ESTABLISHING INDIVIDUAL BOVINE EMBRYO CULTURES IN SUB-MICROLITER ENVIRONMENT MAINTAINS THE BLASTOCYST COMPETENCE

In ART, human embryos are cultured either in groups in relatively large volumes, or individually in drops under mineral oil. However, such static culture conditions fail to mimic the physiological dynamic microenvironment experienced by human embryos in the oviduct.1,2 Microfluidic dynamic culture systems in which embryos are cultured singularly or in group in sub-microliter volumes could improve blastocyst rates and competence.3 The development of dynamic devices for single embryo culture able to monitor oxygen and other relevant metabolites through sensors is strictly dependent on the embryo ability to develop in extremely reduced media volumes. In this work, we aimed to examine the effects of the sub-microliter environment and embryo density on developmental rates and embryo quality using the bovine as animal model due to the high analogies with human embryo development. An extensive characterization of the embryo developmental rates and competence was carried out measuring blastocyst rates, blastomeres number, and apoptosis under the following culture conditions: a. conventional group embryo culture -CGEC 50/well; embryo density 1/10 μL; b. Microwell single embryo culture in 70 nL -MSEC 16/chamber; embryo density 1/70 nL; c.

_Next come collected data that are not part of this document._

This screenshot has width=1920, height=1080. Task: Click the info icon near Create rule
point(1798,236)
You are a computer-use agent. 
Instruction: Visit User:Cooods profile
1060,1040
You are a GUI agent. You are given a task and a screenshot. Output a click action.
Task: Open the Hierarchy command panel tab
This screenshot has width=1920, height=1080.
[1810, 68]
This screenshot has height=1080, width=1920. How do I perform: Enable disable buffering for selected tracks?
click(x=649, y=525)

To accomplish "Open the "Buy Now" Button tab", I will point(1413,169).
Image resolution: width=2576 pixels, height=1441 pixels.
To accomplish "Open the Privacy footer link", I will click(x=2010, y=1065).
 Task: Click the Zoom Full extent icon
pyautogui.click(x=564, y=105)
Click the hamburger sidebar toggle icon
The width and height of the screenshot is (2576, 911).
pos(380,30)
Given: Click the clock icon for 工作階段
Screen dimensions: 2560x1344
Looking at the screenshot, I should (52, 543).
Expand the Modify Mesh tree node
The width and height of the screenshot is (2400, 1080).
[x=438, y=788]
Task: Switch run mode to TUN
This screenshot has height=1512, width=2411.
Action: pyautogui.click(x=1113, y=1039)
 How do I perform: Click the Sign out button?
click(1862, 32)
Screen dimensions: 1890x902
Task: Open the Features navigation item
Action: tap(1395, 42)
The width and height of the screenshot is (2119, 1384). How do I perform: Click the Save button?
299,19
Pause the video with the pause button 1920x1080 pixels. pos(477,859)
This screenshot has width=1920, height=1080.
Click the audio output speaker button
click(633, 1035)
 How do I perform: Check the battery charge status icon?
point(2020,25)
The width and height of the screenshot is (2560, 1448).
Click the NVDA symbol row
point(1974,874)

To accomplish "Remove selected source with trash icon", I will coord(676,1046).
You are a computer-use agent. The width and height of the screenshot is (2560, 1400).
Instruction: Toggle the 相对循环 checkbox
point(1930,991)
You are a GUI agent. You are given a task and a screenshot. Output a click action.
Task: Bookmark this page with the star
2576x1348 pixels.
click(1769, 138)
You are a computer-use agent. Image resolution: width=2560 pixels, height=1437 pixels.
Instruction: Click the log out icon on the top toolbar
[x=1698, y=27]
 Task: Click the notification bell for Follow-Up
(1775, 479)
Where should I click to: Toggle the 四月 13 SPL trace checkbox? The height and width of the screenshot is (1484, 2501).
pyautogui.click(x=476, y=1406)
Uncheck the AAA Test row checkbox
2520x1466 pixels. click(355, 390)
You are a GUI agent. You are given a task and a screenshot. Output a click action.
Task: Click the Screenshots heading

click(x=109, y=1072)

Microwell group embryo culture -MGEC 16/chamber; embryo density 1/3.75 μL. Our preliminary results showed that: i) individual culture in 70 nL does not perturb embryo development in comparison with MGEC; ii) a lower number of DNA fragmented blastomeres is observed in blastocysts developed in MSEC and MGEC in comparison with CGEC. The proof that confined single embryo culture in extremely reduced volumes does not impair blastocyst rates and quality is a pre-requisite for the design of microfluidic sensorized devices in which embryos are cultured and monitored singularly to identify highly competent blastocysts for single embryo transfer.